** Opening Records for this task block **

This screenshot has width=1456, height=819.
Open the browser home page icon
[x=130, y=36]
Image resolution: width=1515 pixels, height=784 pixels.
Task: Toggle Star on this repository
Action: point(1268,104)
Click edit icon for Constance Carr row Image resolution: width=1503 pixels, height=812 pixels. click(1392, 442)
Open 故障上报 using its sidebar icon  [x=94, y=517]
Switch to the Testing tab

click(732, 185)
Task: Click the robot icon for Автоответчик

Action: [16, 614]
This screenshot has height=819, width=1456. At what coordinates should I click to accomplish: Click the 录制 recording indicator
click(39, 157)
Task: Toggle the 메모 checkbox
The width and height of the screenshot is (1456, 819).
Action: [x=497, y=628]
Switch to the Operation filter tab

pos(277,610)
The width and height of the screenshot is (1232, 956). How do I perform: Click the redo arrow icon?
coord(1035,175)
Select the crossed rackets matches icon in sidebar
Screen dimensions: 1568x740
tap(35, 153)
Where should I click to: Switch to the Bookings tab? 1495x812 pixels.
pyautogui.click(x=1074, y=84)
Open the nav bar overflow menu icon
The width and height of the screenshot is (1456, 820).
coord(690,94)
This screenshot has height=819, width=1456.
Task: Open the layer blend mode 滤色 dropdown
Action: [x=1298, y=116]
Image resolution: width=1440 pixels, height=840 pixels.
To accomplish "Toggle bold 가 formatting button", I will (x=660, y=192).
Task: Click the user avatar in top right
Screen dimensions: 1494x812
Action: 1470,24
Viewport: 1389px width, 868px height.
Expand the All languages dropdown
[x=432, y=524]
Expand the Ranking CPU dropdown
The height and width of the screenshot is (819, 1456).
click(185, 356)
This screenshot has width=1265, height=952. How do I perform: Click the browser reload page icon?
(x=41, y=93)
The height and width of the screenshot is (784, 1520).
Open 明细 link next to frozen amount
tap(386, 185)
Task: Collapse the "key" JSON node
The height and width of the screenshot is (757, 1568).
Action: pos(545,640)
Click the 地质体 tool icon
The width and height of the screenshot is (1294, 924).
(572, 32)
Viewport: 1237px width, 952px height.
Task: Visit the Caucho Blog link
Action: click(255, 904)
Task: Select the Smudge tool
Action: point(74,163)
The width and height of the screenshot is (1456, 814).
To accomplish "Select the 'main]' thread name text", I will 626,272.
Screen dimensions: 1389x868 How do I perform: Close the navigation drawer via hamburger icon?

** Closing Records for this task block **

→ Work order
In full and without changes, repeat the listing.

→ Answer for this exercise
This screenshot has width=1456, height=819.
Open the browser home page icon
[x=130, y=36]
Image resolution: width=1515 pixels, height=784 pixels.
Task: Toggle Star on this repository
Action: point(1268,104)
Click edit icon for Constance Carr row Image resolution: width=1503 pixels, height=812 pixels. click(1392, 442)
Open 故障上报 using its sidebar icon  [x=94, y=517]
Switch to the Testing tab

click(732, 185)
Task: Click the robot icon for Автоответчик

Action: [16, 614]
This screenshot has height=819, width=1456. At what coordinates should I click to accomplish: Click the 录制 recording indicator
click(39, 157)
Task: Toggle the 메모 checkbox
The width and height of the screenshot is (1456, 819).
Action: [x=497, y=628]
Switch to the Operation filter tab

pos(277,610)
The width and height of the screenshot is (1232, 956). How do I perform: Click the redo arrow icon?
coord(1035,175)
Select the crossed rackets matches icon in sidebar
Screen dimensions: 1568x740
tap(35, 153)
Where should I click to: Switch to the Bookings tab? 1495x812 pixels.
pyautogui.click(x=1074, y=84)
Open the nav bar overflow menu icon
The width and height of the screenshot is (1456, 820).
coord(690,94)
This screenshot has height=819, width=1456.
Task: Open the layer blend mode 滤色 dropdown
Action: [x=1298, y=116]
Image resolution: width=1440 pixels, height=840 pixels.
To accomplish "Toggle bold 가 formatting button", I will (x=660, y=192).
Task: Click the user avatar in top right
Screen dimensions: 1494x812
Action: 1470,24
Viewport: 1389px width, 868px height.
Expand the All languages dropdown
[x=432, y=524]
Expand the Ranking CPU dropdown
The height and width of the screenshot is (819, 1456).
click(185, 356)
This screenshot has width=1265, height=952. How do I perform: Click the browser reload page icon?
(x=41, y=93)
The height and width of the screenshot is (784, 1520).
Open 明细 link next to frozen amount
tap(386, 185)
Task: Collapse the "key" JSON node
The height and width of the screenshot is (757, 1568).
Action: pos(545,640)
Click the 地质体 tool icon
The width and height of the screenshot is (1294, 924).
(572, 32)
Viewport: 1237px width, 952px height.
Task: Visit the Caucho Blog link
Action: click(255, 904)
Task: Select the Smudge tool
Action: point(74,163)
The width and height of the screenshot is (1456, 814).
To accomplish "Select the 'main]' thread name text", I will 626,272.
Screen dimensions: 1389x868 How do I perform: Close the navigation drawer via hamburger icon?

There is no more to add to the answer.